**ASSIGNMENT A:** Translate this sentence from the meniscus plane text into Spanish: "The meniscus plane is the standard prescription plane for knee imaging, based on which other prescription planes are planned."
**ASSIGNMENT B:** Extend the meniscus plane text, starting right after its final line.

(Beginning of SUPPLIED TEXT)

Deep learning (DL) model generation:
a. Data strategy: A total of 667 calibration samples is obtained from the 56 subjects. This dataset is divided into training (= 526 volumes), validation (= 59 volumes) and testing (= 82 volumes) sets. The training and validation sets are augmented with image flips, noise and coil shading. The final count is 13800 volumes for training and 2300 volumes for validation.

b. Deep learning model: Our method employs a 3D U-net architecture3 (3 layers down and 3 layers up) for training the calibration-based meniscus plane model, with input and output size = 32x32x32, 16 initial filters, 3x3x3 filter size, 2x2x2 max-pooling, 3000 epochs, dice as loss function and accuracy metric.

c. Evaluation metrics: In addition to dice, we compute the mean absolute distance (MAD) and angle errors between GT plane and DL predicted plane. MAD < 1 mm and angle error < 3˚ are considered clinically acceptable. Evaluation statistics reported for test cases.

RESULTS and DISCUSSION

Figure 3 shows validation accuracy curves for meniscus plane training. It shows a good convergence around 97%. Figure 4 shows four test cases with top accuracy (DICE = 100%). Figure 5 shows that the mean of the MAD error = 0.07 mm and angle error = 0.76⁰, indicating excellent reproducibility of meniscus plane vis-à-vis higher resolution localizer and are within the clinically acceptable limits. Although the results are good, they are still preliminary, i.e. we used a small dataset (56 subjects) with a certain bias (positional changes for re-scanning and data augmentation). We are currently working with larger diverse dataset to ensure that this generalizes.

CONCLUSION

The meniscus plane is the standard prescription plane for knee imaging, based on which other prescription planes are planned. Our results demonstrate that calibration-scan images can be used to infer such prescription plane thereby removing the need for localizer image(s), which can truly manifest a single-push scanning. The idea can be extended to other anatomical locations such as shoulder and ankle, which also suffer from issues related to improper localizer setup and several retakes.

Acknowledgements

No acknowledgement found.

References

1. Lecouvet FE, Claus J, Schmitz P, Denolin V, Bos C, Vande Berg BC. Clinical evaluation of automated scan prescription of knee MR images. Journal of Magnetic Resonance Imaging: An Official Journal of the International Society for Magnetic Resonance in Medicine. 2009 Jan;29(1):141-5.

(End of SUPPLIED TEXT)
(Beginning of EXTRACTED ENTRIES)

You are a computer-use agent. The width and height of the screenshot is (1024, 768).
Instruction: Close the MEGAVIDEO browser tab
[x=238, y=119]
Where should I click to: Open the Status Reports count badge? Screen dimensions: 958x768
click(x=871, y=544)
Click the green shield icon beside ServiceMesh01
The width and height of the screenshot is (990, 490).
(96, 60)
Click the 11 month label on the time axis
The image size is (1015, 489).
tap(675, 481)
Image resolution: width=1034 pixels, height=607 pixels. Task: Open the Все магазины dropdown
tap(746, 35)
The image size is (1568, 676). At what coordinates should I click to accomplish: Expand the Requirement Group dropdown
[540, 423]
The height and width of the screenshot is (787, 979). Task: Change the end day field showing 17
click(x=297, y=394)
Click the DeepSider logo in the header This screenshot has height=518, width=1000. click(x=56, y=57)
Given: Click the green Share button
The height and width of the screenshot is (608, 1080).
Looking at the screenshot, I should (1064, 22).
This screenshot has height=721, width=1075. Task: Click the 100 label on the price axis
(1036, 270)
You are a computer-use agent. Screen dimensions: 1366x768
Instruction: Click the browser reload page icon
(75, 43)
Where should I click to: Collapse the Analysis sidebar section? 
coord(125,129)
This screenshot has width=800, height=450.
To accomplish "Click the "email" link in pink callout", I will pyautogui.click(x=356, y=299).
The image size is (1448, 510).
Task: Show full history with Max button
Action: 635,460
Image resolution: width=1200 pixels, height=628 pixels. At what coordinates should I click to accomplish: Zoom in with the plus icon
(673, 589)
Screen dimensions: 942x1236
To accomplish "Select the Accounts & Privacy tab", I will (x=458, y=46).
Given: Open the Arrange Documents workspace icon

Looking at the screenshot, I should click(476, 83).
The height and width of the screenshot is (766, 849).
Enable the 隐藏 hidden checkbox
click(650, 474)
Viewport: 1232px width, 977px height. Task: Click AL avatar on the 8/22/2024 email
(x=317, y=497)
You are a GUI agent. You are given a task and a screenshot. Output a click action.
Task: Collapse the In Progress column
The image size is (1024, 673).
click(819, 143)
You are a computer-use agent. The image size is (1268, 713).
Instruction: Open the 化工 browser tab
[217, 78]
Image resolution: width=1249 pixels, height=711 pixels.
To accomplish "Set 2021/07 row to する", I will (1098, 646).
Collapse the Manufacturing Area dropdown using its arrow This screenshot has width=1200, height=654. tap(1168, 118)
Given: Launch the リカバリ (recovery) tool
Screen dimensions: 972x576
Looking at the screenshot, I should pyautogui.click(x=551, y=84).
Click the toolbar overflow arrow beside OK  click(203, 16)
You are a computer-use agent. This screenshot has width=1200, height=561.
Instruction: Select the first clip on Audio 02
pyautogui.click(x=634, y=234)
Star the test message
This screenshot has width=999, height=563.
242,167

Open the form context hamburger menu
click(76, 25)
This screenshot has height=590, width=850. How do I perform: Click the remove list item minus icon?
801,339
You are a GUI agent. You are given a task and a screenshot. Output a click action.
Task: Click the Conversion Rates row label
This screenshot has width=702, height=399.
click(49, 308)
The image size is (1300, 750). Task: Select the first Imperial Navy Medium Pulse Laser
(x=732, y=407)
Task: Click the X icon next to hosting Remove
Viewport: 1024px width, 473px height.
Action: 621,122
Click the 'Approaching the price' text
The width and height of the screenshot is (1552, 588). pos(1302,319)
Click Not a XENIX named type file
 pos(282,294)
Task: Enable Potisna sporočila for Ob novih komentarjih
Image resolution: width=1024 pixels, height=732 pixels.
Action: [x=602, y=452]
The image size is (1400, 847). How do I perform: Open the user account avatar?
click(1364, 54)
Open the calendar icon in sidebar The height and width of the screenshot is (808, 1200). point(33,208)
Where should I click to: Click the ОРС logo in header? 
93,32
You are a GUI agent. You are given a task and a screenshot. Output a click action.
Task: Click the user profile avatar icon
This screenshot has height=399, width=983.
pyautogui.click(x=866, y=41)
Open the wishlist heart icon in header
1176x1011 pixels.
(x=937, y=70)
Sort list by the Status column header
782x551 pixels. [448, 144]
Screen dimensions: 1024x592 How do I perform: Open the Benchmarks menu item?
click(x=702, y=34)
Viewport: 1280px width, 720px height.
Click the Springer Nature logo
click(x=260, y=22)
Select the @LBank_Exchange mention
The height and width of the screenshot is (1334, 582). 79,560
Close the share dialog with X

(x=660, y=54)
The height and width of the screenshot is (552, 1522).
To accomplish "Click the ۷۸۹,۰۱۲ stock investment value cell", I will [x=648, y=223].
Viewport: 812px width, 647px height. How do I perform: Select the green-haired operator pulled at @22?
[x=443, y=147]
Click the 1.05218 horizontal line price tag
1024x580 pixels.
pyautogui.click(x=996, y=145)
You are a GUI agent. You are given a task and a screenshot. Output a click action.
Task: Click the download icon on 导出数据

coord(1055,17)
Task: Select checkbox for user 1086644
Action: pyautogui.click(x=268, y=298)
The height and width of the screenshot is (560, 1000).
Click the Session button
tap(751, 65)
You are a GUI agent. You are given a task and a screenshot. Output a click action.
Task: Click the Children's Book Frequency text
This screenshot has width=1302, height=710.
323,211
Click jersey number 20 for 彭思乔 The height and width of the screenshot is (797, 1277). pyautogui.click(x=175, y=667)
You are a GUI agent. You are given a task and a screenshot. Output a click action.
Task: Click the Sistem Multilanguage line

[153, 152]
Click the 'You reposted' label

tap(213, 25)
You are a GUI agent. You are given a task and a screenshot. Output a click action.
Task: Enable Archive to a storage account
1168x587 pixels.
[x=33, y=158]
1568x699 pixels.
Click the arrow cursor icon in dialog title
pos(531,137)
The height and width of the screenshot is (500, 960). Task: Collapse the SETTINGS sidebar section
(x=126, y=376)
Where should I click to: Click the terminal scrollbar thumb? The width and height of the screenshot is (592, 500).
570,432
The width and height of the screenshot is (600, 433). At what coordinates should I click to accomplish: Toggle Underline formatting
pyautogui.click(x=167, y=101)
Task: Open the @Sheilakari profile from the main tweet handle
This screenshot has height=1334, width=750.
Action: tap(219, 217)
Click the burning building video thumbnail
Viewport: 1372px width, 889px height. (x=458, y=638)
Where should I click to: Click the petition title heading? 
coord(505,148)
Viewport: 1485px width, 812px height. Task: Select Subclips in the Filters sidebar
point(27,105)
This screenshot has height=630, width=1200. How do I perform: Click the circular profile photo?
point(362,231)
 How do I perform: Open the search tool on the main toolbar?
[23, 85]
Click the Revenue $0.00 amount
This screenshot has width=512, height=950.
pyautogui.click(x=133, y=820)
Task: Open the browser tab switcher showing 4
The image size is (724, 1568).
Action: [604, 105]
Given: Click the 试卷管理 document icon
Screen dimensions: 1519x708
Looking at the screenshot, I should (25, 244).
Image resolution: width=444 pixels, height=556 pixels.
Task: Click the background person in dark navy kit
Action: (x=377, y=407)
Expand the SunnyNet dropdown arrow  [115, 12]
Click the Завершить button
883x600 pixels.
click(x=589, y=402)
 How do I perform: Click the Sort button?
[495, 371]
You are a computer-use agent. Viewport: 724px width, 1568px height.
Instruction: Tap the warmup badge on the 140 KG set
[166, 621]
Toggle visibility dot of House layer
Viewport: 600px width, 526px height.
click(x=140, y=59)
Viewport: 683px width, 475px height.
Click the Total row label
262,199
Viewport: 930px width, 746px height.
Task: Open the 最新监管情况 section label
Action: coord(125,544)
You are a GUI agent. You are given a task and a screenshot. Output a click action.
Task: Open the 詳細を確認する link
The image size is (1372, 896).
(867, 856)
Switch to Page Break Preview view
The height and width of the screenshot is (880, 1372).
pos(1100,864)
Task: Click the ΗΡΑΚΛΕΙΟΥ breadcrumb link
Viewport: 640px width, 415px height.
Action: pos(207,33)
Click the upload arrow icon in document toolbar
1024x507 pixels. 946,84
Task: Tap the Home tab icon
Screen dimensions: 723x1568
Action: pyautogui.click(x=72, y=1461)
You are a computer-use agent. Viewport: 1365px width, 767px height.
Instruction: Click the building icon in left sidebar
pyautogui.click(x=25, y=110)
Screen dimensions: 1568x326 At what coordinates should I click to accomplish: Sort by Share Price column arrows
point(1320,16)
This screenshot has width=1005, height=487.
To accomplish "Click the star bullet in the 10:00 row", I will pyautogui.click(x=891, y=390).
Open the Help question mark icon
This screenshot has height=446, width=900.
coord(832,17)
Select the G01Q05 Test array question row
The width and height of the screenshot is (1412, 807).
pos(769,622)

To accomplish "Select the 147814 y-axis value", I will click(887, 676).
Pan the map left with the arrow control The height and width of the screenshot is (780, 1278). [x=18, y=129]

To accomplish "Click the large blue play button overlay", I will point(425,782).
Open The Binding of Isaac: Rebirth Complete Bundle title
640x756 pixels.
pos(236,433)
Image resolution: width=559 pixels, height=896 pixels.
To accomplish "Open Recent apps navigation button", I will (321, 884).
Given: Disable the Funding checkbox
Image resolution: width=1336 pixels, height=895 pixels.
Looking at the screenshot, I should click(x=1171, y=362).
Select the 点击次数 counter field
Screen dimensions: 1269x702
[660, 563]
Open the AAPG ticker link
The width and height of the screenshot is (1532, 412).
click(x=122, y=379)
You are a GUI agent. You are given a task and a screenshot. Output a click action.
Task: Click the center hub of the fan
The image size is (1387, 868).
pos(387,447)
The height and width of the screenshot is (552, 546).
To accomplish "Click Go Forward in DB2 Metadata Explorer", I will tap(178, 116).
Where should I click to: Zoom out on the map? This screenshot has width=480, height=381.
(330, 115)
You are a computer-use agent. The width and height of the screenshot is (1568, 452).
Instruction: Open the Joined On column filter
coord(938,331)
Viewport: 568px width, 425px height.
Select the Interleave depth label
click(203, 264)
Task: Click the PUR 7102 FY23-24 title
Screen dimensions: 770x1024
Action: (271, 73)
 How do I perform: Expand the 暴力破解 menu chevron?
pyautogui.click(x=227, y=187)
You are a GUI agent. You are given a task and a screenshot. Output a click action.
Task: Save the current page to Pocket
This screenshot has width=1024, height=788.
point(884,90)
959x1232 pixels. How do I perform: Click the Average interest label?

(End of EXTRACTED ENTRIES)

**EXERCISE ANSWER A:** El plano del menisco es el plano de prescripción estándar para la obtención de imágenes de rodilla, a partir del cual se planifican los demás planos de prescripción.

**EXERCISE ANSWER B:**
2. Shanbhag DD et.al. A generalized deep learning framework for multi-landmark intelligent slice placement using standard tri-planar 2D localizers. In Proceedings of ISMRM 2019, Montreal, Canada, p. 670.

3. Ronneberger O, Fischer P, Brox T. U-net: Convolutional networks for biomedical image segmentation. In International Conference on Medical image computing and computer-assisted intervention 2015 Oct 5 (pp. 234-241). Springer, Cham.

Figures

Figure 1. Comparison of calibration data (A), localizer image (B) and a high-resolution scan (C) of the knee anatomy. The loss of structural details in calibration data is evident.

Figure 2. Gold standard generation. The meniscus plane mask is labeled in localizer images (top) and projected into the pre-scan calibration data (bottom). Our method uses deep learning to segment these plane masks directly on calibration data.

Figure 3. Validation accuracy curve (dice is the metric) during DL training. It indicates good convergence around 97% for meniscus plane mask.

Figure 4. Examples of calibration scan volumes of the knee with ground-truth labels (in red not appearing under yellow) and predicted meniscus plane (in green not appearing under yellow). The deep-learning model achieved 100% accuracy in these four test cases, and thus only yellow-labelled pixels appear mixing red and green. Due to the large FOV and small volume size of calibration scans, slice images are resized and empty slices are omitted for clarity.

Figure 5. Two evaluation metrics, MAD error (left) and angle error (right) with respect to ground-truth mask. Both MAD and angle errors are well within clinically acceptable limits.